Message-Id: <v03102800afea2a49f22b@[194.109.13.153]>
In-Reply-To: <33C41ED7.7495@pacbell.net>
Date: Thu, 10 Jul 1997 08:07:19 +0200
To: memetics@mmu.ac.uk
From: Ton Maas <tonmaas@xs4all.nl>
Subject: Re: Genetics/Memetics analogy
Arel Lucas wrote:
>I do not think that every experience represents a meme. "Experience" is
>an abstract for a series of percepts which may or may not be classified
>or encoded by the perceiving brain. Only replicable experiences that are
>encoded in the ideosphere and can be spread to other brains in an encoded
>state can be memes.
Agreed. I don't know whether "replicable" is the defining criterium though.

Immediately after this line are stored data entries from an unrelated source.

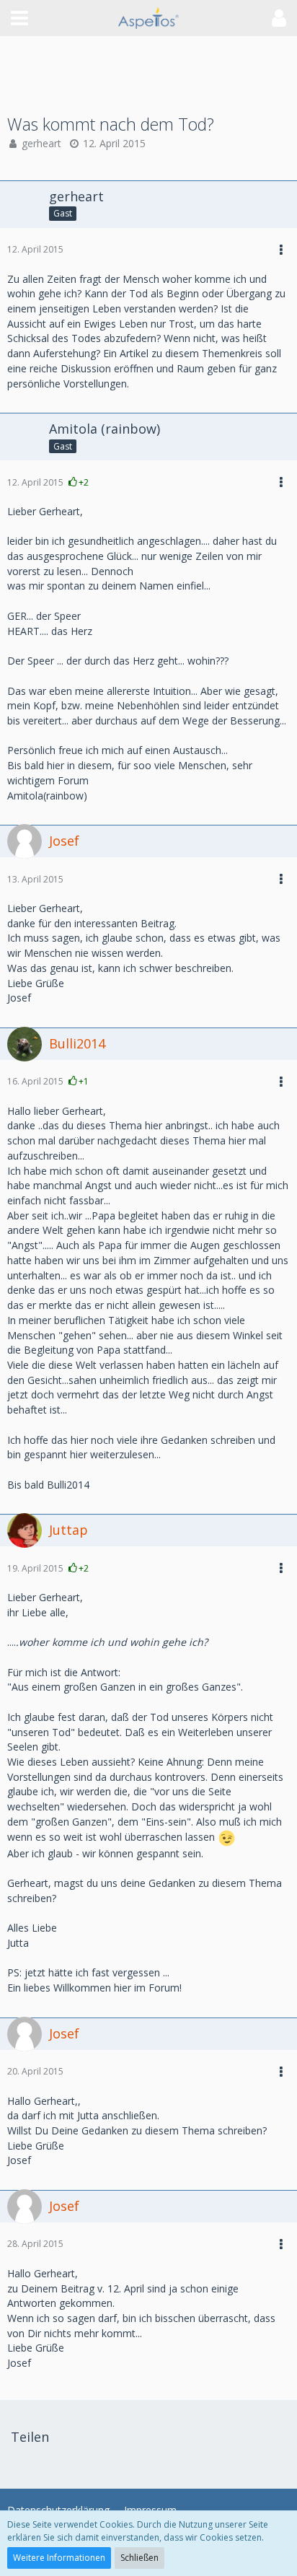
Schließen (139, 2557)
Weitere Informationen (59, 2557)
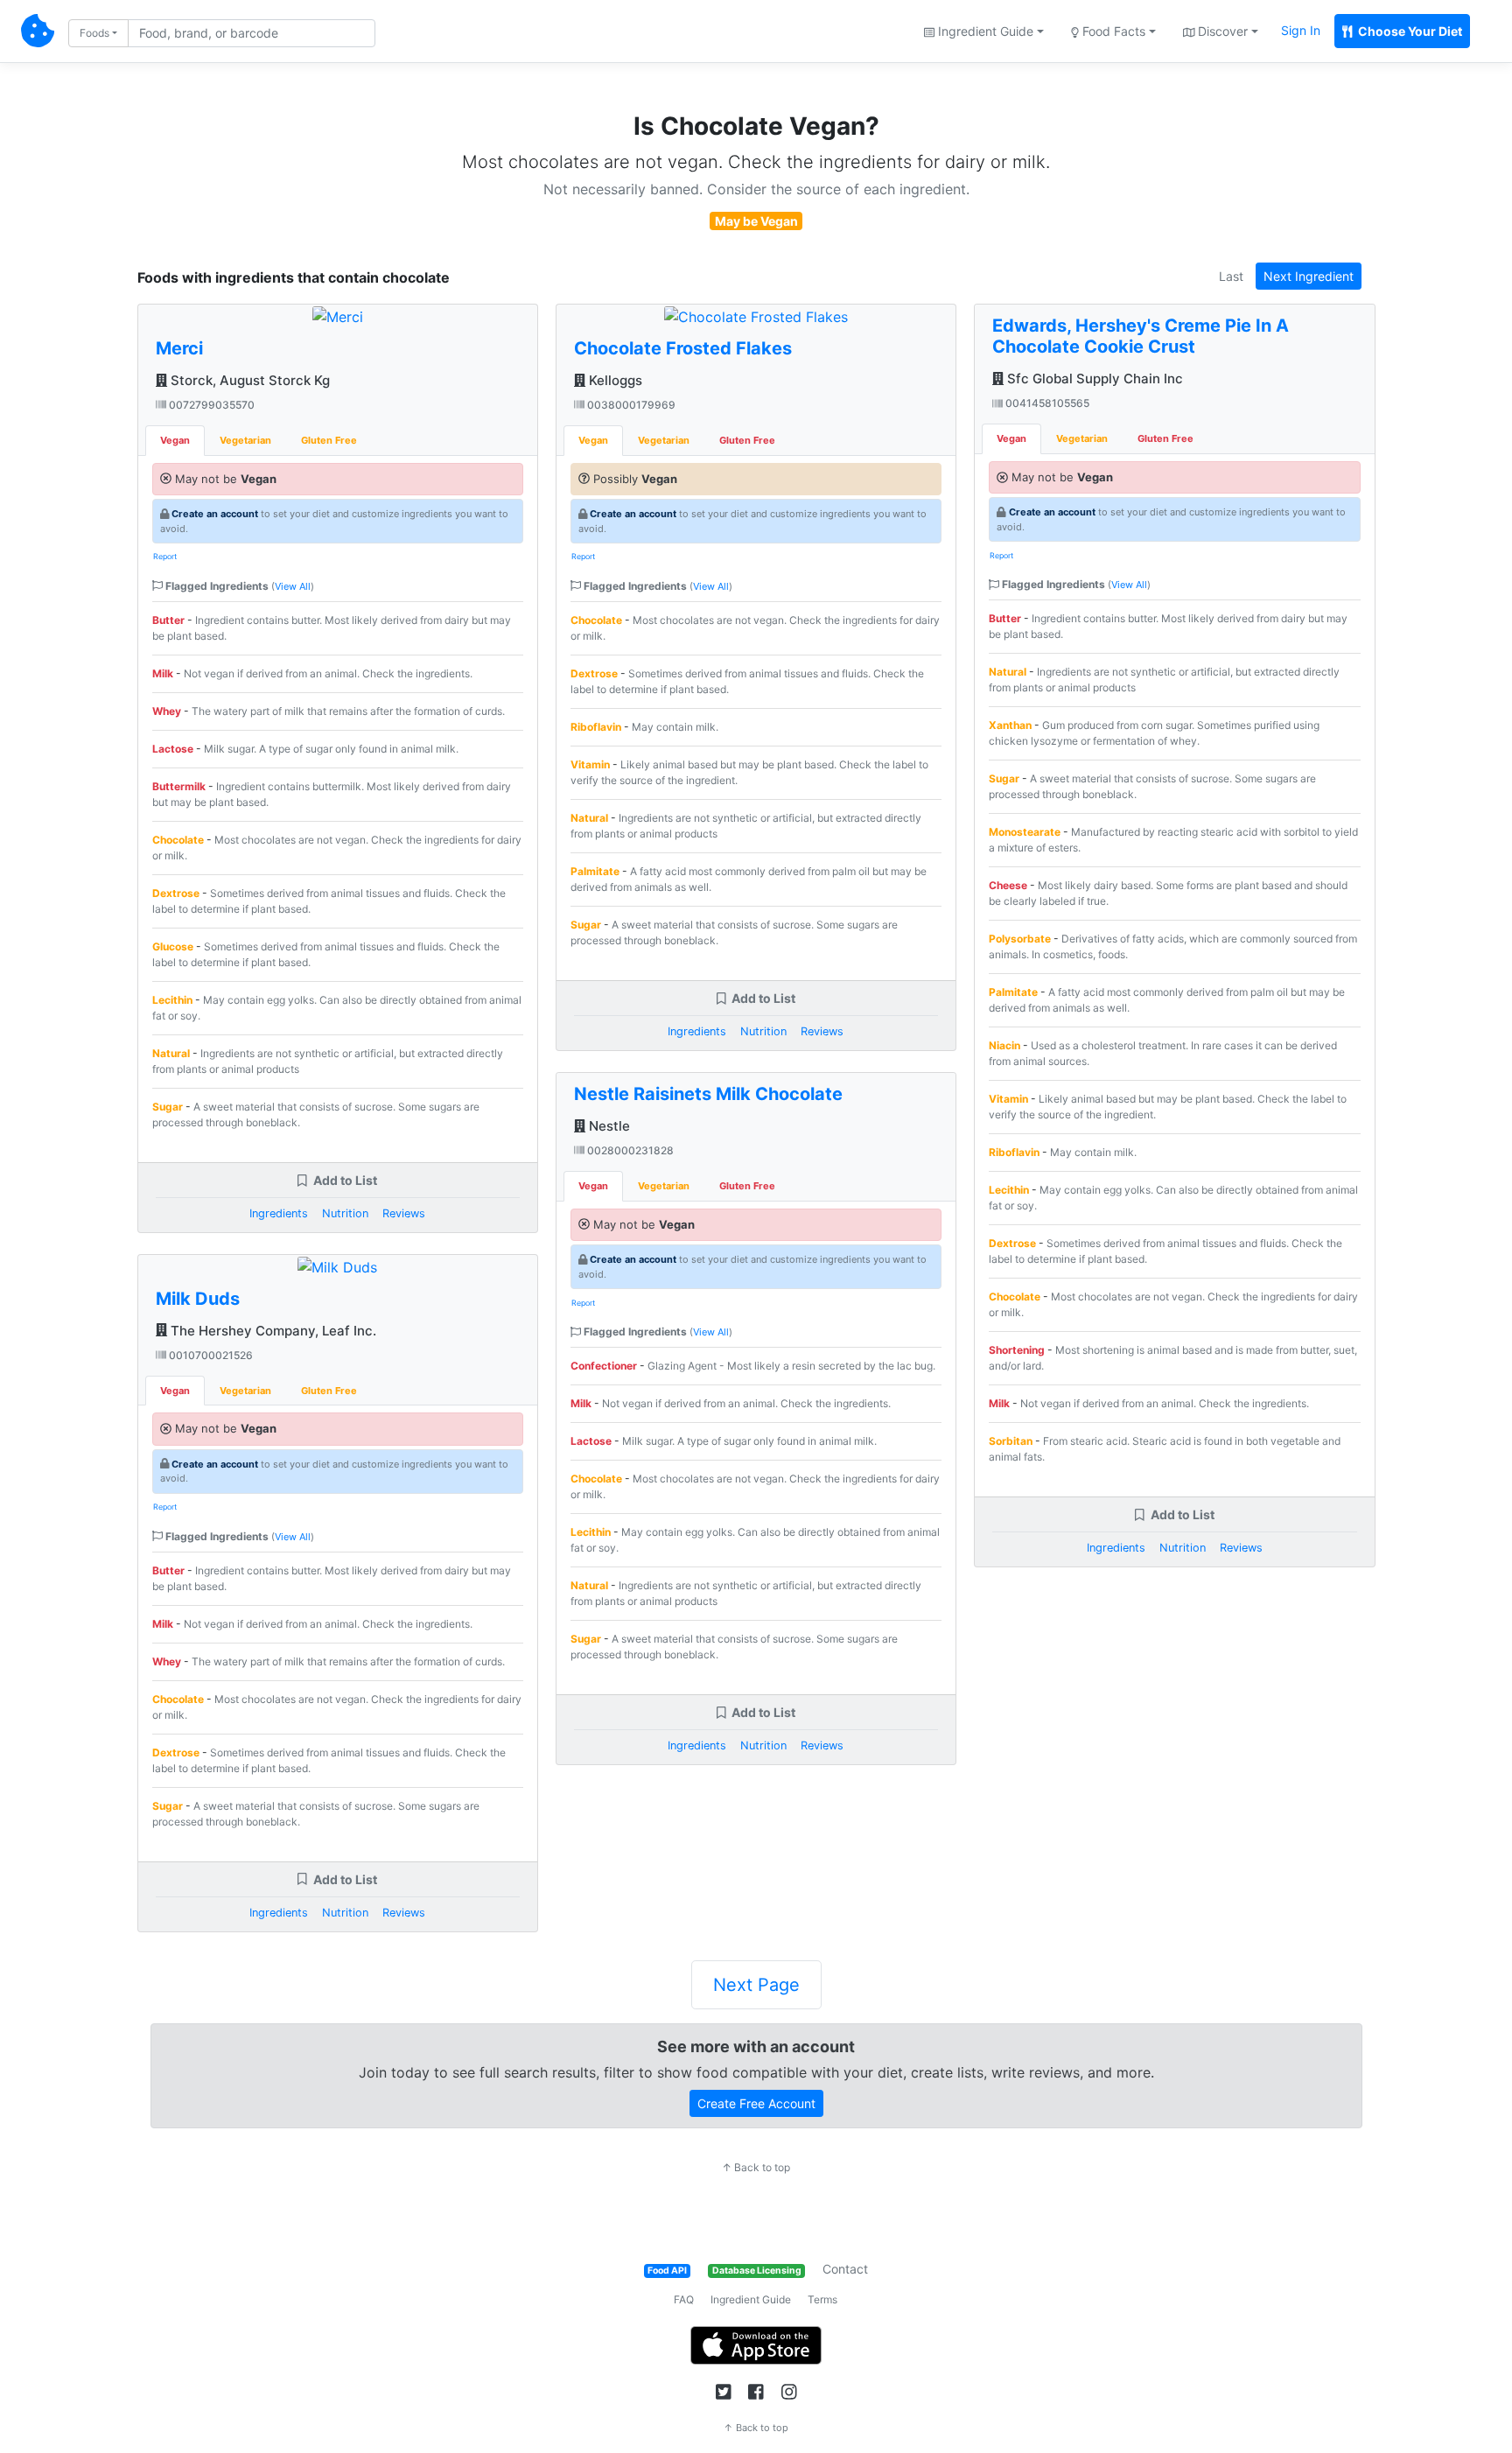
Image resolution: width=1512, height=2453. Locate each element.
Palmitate (595, 871)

After all our experiences are coded transformations of reality. So the only
relevant criterium seems to be whether or not we can make a difference that
makes a difference. We often take things like punctuation for granted, but
it is very important where we draw boundaries distinguishing one experience
from others. For instance, the introduction of copy-and-paste technology
(computers, sampling keyboards etc.) has changed many of us from music
lovers to collectors of useable phrases, "grooves", riffs or "sounds".
Instead of experiencing the archaic linear structure of a song (with its
build up to the chorus and maybe a bridge), we are shopping for isolate
fragments, which we then store for later use (often to find they turn out
to be a lot less moving or exciting when recycled out of context).